Doctors in Brazil say President Jair Bolsonaro should face charges of crimes against humanity for how he’s handled COVID-19, The WEEK reported. A complaint was filed with the International Criminal Court. Bolsonaro has opposed health experts’ efforts to curtail the virus. The nation has one of the top rates of infection, but not as high as the U.S.

Trump, prior to his own hospitalization for COVID-19, stated at a campaign rally that it only affects “elderly people with heart problems” and “virtually nobody” else. The U.S. is fast approaching a 250,000 deaths from COVID-19.
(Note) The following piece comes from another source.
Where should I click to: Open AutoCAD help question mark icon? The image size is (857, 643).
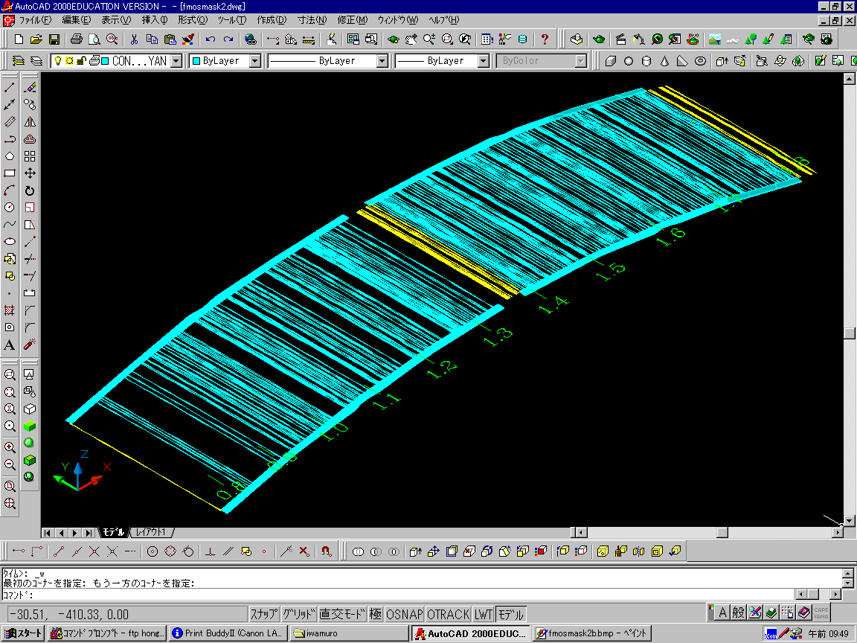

“Maybe I’ll leave the country, I don’t know,” Trump said at a recent rally, speculating about if he were to lose the presidential election. An opinion piece from retired Brigadier General Peter Zwack, in Politico, drew upon his U.S. Army career to observe that other leaders with parallels to Trump lead him to see Trump as a “flight risk.” The risk stems from Trump no longer having presidential protection against charges and lawsuits against him that could imprison him, debts in the $421 million range and the likelihood that his real estate holdings may plummet in value once he’s out of office. 

Legal battles over voting were already well underway before Election Day, as detailed by numerous media sources. Attorneys were seeking either to expand voter access (Democrats) or suppress it (Republicans), since Democrats typically have more wins when more voters show up. Due to the ease of mail-in voting, sought due to COVID-19 risks, voter turnout has been high. 

In Texas, one of an estimated 400 Republican lawsuits nationwide was struck down Monday by a federal judge when they sought to invalidate 127,000 votes in the Houston area on the grounds that the ballots were not cast in a building, but in tents. In Clark County, Nev., where 70% of the state’s population lives, the Republican Party tried to stop mail-in ballots but were blocked by a judge. 

Trump has said the results should be known on election night, whether or not mail-in ballots not yet received are counted. Attorneys for Democrats stand ready to defend all votes cast on time being counted.

Participants in a peaceful assembly walk in North Carolina this last weekend accused the police of disturbing the peace, according to The Washington Post. Despite having a permit to walk from church to a voting site, the walkers were told to clear the street. When they refused, police used pepper spray on people of all ages and made arrests. 

The governor called the police action “unacceptable.” The sheriff defended the action, saying the walkers were blocking traffic.

Blast from the past: Armistice Day, commemorated Nov. 11, marks 102 years since WWI ended on the 11th day of the 11th month of 1918. After the decision to end the war, another estimated 11,000 people died before the war reached official termination.